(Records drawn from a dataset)
»»

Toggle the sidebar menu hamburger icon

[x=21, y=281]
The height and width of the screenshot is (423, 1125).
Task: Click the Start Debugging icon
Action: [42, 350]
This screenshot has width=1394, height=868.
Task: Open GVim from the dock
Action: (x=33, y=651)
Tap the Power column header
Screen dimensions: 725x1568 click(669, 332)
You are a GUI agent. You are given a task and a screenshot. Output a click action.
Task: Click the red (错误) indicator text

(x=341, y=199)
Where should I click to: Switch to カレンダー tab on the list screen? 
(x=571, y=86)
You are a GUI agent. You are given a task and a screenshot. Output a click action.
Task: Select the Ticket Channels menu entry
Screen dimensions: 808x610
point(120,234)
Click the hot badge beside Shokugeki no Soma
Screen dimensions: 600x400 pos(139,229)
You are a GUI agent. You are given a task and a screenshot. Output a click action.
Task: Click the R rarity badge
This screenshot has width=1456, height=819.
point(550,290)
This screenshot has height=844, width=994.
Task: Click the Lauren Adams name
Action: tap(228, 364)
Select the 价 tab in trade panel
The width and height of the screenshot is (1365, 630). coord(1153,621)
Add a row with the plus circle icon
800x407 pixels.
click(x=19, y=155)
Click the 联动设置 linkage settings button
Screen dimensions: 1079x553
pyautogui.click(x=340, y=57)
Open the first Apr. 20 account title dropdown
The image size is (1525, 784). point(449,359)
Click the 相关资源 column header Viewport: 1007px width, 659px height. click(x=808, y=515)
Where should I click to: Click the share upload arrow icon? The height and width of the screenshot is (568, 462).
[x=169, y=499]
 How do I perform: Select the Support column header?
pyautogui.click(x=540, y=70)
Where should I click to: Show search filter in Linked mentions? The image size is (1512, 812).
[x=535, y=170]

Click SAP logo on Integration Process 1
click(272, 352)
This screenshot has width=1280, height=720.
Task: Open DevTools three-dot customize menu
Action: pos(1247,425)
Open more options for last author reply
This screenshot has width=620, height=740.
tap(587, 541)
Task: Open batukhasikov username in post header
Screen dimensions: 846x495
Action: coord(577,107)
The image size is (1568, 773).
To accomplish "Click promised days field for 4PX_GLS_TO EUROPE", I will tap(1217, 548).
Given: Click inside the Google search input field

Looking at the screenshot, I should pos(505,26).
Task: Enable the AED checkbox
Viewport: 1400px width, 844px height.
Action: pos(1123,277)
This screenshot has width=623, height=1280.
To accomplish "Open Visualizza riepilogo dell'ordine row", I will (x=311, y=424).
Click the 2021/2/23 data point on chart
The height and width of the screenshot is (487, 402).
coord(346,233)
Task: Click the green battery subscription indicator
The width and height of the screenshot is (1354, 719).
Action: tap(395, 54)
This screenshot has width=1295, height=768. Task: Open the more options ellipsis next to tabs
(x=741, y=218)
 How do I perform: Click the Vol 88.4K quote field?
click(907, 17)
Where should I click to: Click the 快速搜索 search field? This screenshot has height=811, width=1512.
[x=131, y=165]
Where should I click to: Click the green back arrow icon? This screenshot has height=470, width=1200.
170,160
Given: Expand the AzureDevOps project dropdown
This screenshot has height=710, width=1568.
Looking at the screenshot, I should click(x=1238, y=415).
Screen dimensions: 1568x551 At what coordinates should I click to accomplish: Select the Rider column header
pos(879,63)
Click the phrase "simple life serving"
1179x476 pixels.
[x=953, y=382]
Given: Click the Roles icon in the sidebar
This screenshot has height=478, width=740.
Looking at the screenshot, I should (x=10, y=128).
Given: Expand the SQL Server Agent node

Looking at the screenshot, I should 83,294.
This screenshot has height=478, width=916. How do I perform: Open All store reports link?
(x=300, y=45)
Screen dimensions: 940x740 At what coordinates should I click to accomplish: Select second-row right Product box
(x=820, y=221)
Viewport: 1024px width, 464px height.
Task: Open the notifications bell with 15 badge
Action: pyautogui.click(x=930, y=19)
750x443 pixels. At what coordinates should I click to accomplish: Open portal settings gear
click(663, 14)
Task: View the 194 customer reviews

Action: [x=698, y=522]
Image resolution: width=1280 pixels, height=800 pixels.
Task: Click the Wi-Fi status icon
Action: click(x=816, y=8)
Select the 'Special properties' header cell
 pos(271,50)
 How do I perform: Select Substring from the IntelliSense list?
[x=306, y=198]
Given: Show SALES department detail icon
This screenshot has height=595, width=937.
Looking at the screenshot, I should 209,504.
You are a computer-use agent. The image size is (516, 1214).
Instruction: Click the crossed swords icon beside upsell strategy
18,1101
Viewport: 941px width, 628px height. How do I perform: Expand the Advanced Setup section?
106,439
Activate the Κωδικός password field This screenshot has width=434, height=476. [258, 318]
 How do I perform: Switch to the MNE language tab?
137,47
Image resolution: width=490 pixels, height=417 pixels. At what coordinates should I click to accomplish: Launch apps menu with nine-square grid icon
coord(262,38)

««

> _EXERCISE GOAL_
Your answer must be an exact copy of every record.

> _RESPONSE TO THIS TASK_
Toggle the sidebar menu hamburger icon

[x=21, y=281]
The height and width of the screenshot is (423, 1125).
Task: Click the Start Debugging icon
Action: [42, 350]
This screenshot has width=1394, height=868.
Task: Open GVim from the dock
Action: (x=33, y=651)
Tap the Power column header
Screen dimensions: 725x1568 click(669, 332)
You are a GUI agent. You are given a task and a screenshot. Output a click action.
Task: Click the red (错误) indicator text

(x=341, y=199)
Where should I click to: Switch to カレンダー tab on the list screen? 
(x=571, y=86)
You are a GUI agent. You are given a task and a screenshot. Output a click action.
Task: Select the Ticket Channels menu entry
Screen dimensions: 808x610
point(120,234)
Click the hot badge beside Shokugeki no Soma
Screen dimensions: 600x400 pos(139,229)
You are a GUI agent. You are given a task and a screenshot. Output a click action.
Task: Click the R rarity badge
This screenshot has width=1456, height=819.
point(550,290)
This screenshot has height=844, width=994.
Task: Click the Lauren Adams name
Action: tap(228, 364)
Select the 价 tab in trade panel
The width and height of the screenshot is (1365, 630). coord(1153,621)
Add a row with the plus circle icon
800x407 pixels.
click(x=19, y=155)
Click the 联动设置 linkage settings button
Screen dimensions: 1079x553
pyautogui.click(x=340, y=57)
Open the first Apr. 20 account title dropdown
The image size is (1525, 784). point(449,359)
Click the 相关资源 column header Viewport: 1007px width, 659px height. click(x=808, y=515)
Where should I click to: Click the share upload arrow icon? The height and width of the screenshot is (568, 462).
[x=169, y=499]
 How do I perform: Select the Support column header?
pyautogui.click(x=540, y=70)
Where should I click to: Show search filter in Linked mentions? The image size is (1512, 812).
[x=535, y=170]

Click SAP logo on Integration Process 1
click(272, 352)
This screenshot has width=1280, height=720.
Task: Open DevTools three-dot customize menu
Action: pos(1247,425)
Open more options for last author reply
This screenshot has width=620, height=740.
tap(587, 541)
Task: Open batukhasikov username in post header
Screen dimensions: 846x495
Action: coord(577,107)
The image size is (1568, 773).
To accomplish "Click promised days field for 4PX_GLS_TO EUROPE", I will tap(1217, 548).
Given: Click inside the Google search input field

Looking at the screenshot, I should pos(505,26).
Task: Enable the AED checkbox
Viewport: 1400px width, 844px height.
Action: pos(1123,277)
This screenshot has width=623, height=1280.
To accomplish "Open Visualizza riepilogo dell'ordine row", I will (x=311, y=424).
Click the 2021/2/23 data point on chart
The height and width of the screenshot is (487, 402).
coord(346,233)
Task: Click the green battery subscription indicator
The width and height of the screenshot is (1354, 719).
Action: tap(395, 54)
This screenshot has width=1295, height=768. Task: Open the more options ellipsis next to tabs
(x=741, y=218)
 How do I perform: Click the Vol 88.4K quote field?
click(907, 17)
Where should I click to: Click the 快速搜索 search field? This screenshot has height=811, width=1512.
[x=131, y=165]
Where should I click to: Click the green back arrow icon? This screenshot has height=470, width=1200.
170,160
Given: Expand the AzureDevOps project dropdown
This screenshot has height=710, width=1568.
Looking at the screenshot, I should click(x=1238, y=415).
Screen dimensions: 1568x551 At what coordinates should I click to accomplish: Select the Rider column header
pos(879,63)
Click the phrase "simple life serving"
1179x476 pixels.
[x=953, y=382]
Given: Click the Roles icon in the sidebar
This screenshot has height=478, width=740.
Looking at the screenshot, I should (x=10, y=128).
Given: Expand the SQL Server Agent node

Looking at the screenshot, I should 83,294.
This screenshot has height=478, width=916. How do I perform: Open All store reports link?
(x=300, y=45)
Screen dimensions: 940x740 At what coordinates should I click to accomplish: Select second-row right Product box
(x=820, y=221)
Viewport: 1024px width, 464px height.
Task: Open the notifications bell with 15 badge
Action: pyautogui.click(x=930, y=19)
750x443 pixels. At what coordinates should I click to accomplish: Open portal settings gear
click(663, 14)
Task: View the 194 customer reviews

Action: [x=698, y=522]
Image resolution: width=1280 pixels, height=800 pixels.
Task: Click the Wi-Fi status icon
Action: click(x=816, y=8)
Select the 'Special properties' header cell
 pos(271,50)
 How do I perform: Select Substring from the IntelliSense list?
[x=306, y=198]
Given: Show SALES department detail icon
This screenshot has height=595, width=937.
Looking at the screenshot, I should 209,504.
You are a computer-use agent. The image size is (516, 1214).
Instruction: Click the crossed swords icon beside upsell strategy
18,1101
Viewport: 941px width, 628px height. How do I perform: Expand the Advanced Setup section?
106,439
Activate the Κωδικός password field This screenshot has width=434, height=476. [258, 318]
 How do I perform: Switch to the MNE language tab?
137,47
Image resolution: width=490 pixels, height=417 pixels. At what coordinates should I click to accomplish: Launch apps menu with nine-square grid icon
coord(262,38)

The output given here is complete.